Les membres de la famille de protéines BCL-2 sont d’importants régulateurs de la mort cellulaire par apoptose. Certains sont anti-apoptotiques, comme BCL-2 et BCL-xL, et d’autres, comme BAX et BAK, sont pro-apoptotiques. Identifiées d’abord pour leur importance dans l’apoptose médiée par la mitochondrie, ces protéines sont aussi localisées dans la membrane du RE et agissent dans l’apoptose induite par le stress de celui-ci [36, 37, 40]. Bien que leurs effets restent en grande partie incompris, différentes voies d’action sont connues. D’abord, l’inhibition de BCL-2 par JNK via l’activation de IRE1 permettrait

l’activation de BAX et BAK, menant à l’exécution de l’apoptose [36]. BAX et BAK sont des protéines cruciales pour la maintenance du niveau luminal de calcium; lors d’un stress du RE, leur oligomérisation permet un efflux de Ca2+ dans la mitochondrie et le cytoplasme. Cet apport de calcium au niveau de la mitochondrie dépolarise la membrane intérieure, provoquant la libération du cytochrome C et l’activation du apoptosis protease-

activating factor 1 (APAF-1). Quant à lui, l’augmentation cytosolique du calcium activerait

des cascades de caspases dépendantes et indépendantes de la mitochondrie, et ce notamment via l’activation de la protéase dépendante du calcium m-calpain [37, 42]. D’autres protéines de la famille BCL-2 ont aussi été impliquées dans l’apoptose médiée par le RE, telles PUMA et NOXA, mais leurs rôles précis ne sont pas connus [37, 42].

La caspase 12, présente à la surface cytosolique du RE, a été proposée comme médiateur clef de l’apoptose provoquée par un stress du RE [36]. En effet, elle est activée uniquement par des stimuli provenant du RE. Elle peut être clivée et activée par la m- calpain, ou encore suite à une interaction avec TRAF2 et IRE1, cette dernière voie restant à l’état d’hypothèse [35, 40]. L’activation de la caspase 12 provoquerait l’activation subséquente des caspases 9 et 3, menant à la mort cellulaire par apoptose [35, 37, 40]. L’importance de la caspase 12 est cependant mise en doute par certains facteurs. D’abord, le gène encodant la caspase 12 humaine contient des mutations inactivatrices. Il a été proposé que la caspase 4 remplace sa fonction, mais cela est encore matière à débat. Finalement, les études sur l’effet protecteur de la délétion de la caspase 12 sont contradictoires [36, 40].

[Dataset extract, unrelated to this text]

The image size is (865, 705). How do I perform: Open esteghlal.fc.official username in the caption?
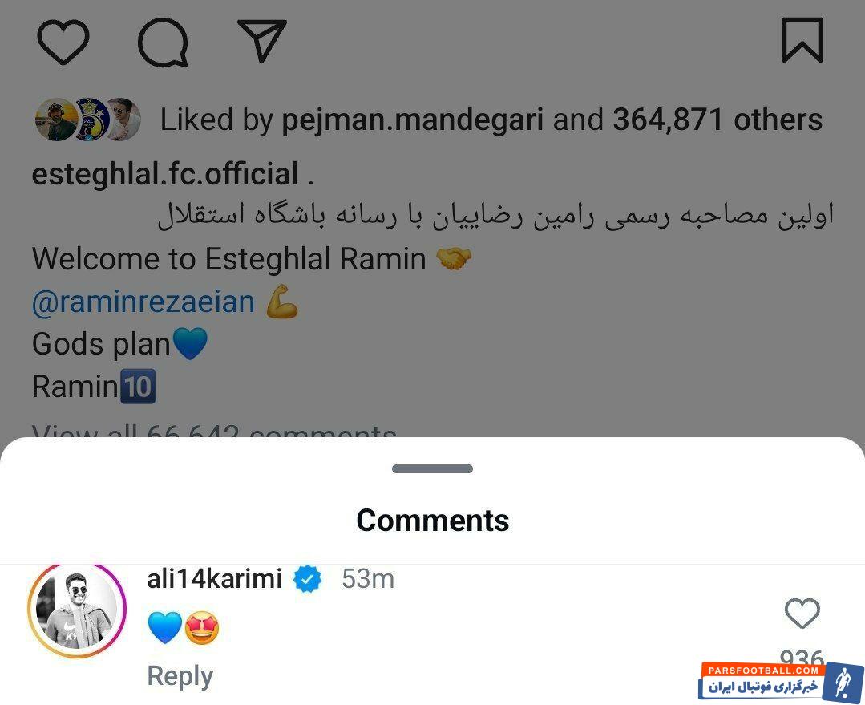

Bap31 est une protéine transmembranaire du RE qui existe en complexe avec la pro- caspase 8 et BCL-2 ou BCL-xL. L’activation de la caspase 8 induit le clivage de Bap31, créant le fragment p20 qui induit alors le relâchement de Ca2+ du lumen et son absorption

par la mitochondrie. Ceci est suivi d’une dépolarisation de la mitochondrie et d’une augmentation de son taux de division, le tout menant à l’apoptose [42].

En conclusion, les processus régissant l’homéostasie du RE et la réponse aux stress de celui-ci, soit l’adaptation ou la mort par apoptose, sont excessivement complexes. Ils impliquent un grand nombre de protéines qui interagissent entre elles et sur plusieurs voies cellulaires différentes. L’élucidation de ces mécanismes n’en est donc qu’à ses débuts, et plusieurs autres études seront nécessaires pour avoir un portrait complet de la situation.